A park I’ve been to was the Over Mountain Victory Trail of North Carolina. I visited a portion of the trail, but there is only a portion available. This is sad to me because of all the great time periods in America, my favorite is the Revolutionary War. This trail is where the North Carolinians walked from Virginia to South Carolina, where they battled the British on Kings Mountain. I like this trail because I am from North Carolina, I love the Revolution and the North Carolinians were told they couldn’t win this battle, but they did.

Now the trail is somewhat accessible, but only a small part of it. Most of the trail is covered by roads or running through private property. Now I think this a big part of American history that should be uncovered. I think that it would be really good if someone could uncover more of this trail for us and for future generations. My mom knows a guy who actually discovered his ancestor’s grave, along with the graves of other soldiers, by riding up and down that trail. This man could’ve ridden up and down that mountain for years not finding it because it hasn’t been preserved and hasn’t been made a real trail.

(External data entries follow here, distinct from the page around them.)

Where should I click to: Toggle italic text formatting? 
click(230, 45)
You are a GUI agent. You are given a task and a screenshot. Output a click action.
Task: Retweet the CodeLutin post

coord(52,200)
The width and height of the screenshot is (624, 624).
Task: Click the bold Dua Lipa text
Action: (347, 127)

Now if the state of North Carolina, the National Park Service or the United States of America put in a little money and some effort, people could walk the same trail their ancestors walked on. I might have had an ancestor that walked on that trail and I would like to walk the same trail as him or her, and I think this would make a great national park and be something to make people proud of their family. But even if we’re not related to the people who walked that trail, we should be aware of the great soldiers that fought in the battle of Kings Mountain and gave us our freedom.